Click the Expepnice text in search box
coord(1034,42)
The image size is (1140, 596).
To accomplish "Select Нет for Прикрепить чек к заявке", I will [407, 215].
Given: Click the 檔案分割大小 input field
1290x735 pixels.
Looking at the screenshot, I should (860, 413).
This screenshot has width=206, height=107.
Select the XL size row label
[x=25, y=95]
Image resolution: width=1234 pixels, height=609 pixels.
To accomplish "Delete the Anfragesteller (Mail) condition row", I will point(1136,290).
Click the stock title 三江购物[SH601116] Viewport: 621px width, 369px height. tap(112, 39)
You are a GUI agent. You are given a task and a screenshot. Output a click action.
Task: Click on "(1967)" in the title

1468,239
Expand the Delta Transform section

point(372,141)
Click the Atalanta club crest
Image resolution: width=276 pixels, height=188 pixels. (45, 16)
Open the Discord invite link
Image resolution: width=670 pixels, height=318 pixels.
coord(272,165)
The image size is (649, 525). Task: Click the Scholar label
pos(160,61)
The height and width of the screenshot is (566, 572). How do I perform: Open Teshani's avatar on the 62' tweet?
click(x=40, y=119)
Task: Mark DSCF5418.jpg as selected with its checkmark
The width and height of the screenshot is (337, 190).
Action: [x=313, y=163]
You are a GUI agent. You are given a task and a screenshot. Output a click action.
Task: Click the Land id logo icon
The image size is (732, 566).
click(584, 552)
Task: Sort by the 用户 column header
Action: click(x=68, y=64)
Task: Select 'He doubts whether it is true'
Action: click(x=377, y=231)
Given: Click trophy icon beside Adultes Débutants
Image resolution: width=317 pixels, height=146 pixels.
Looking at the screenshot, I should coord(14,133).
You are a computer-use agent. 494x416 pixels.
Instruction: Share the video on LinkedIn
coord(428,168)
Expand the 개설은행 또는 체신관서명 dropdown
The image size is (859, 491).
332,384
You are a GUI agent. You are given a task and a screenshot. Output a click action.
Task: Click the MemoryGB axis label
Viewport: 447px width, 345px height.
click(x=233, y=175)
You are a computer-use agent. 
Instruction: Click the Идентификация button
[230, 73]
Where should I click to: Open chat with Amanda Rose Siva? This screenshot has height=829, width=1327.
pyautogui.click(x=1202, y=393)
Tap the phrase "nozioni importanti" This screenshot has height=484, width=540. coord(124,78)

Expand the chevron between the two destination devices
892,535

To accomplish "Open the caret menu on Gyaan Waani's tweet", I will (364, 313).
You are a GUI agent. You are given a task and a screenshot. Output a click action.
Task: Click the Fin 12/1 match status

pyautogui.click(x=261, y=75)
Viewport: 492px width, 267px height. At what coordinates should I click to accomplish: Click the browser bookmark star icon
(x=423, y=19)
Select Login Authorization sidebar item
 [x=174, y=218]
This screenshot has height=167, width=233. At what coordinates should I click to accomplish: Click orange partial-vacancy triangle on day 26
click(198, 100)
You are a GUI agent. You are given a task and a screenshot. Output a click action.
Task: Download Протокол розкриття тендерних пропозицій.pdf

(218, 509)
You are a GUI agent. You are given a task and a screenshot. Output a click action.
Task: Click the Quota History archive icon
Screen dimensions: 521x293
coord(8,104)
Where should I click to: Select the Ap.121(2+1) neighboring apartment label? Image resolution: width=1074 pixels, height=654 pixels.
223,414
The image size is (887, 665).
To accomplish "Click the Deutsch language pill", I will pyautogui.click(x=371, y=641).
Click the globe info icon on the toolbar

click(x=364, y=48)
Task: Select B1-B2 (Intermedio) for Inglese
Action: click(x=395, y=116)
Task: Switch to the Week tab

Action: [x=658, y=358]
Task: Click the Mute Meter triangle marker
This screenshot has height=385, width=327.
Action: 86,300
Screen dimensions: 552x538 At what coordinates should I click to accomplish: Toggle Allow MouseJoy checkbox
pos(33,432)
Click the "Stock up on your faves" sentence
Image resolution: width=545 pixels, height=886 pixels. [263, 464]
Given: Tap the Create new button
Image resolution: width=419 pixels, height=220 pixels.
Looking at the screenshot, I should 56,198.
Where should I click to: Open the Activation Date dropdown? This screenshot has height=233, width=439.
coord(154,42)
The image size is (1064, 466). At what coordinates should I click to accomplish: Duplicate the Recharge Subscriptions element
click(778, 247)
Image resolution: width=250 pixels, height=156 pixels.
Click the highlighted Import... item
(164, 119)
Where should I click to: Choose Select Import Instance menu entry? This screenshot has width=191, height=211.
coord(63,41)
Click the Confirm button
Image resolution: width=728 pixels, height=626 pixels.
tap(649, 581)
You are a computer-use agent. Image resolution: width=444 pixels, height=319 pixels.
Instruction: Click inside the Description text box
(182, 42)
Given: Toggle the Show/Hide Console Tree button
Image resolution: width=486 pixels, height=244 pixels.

※

Exercise details:
Please say how many lines in the records above contain the word "computer". Give the number alone.

Task answer:
3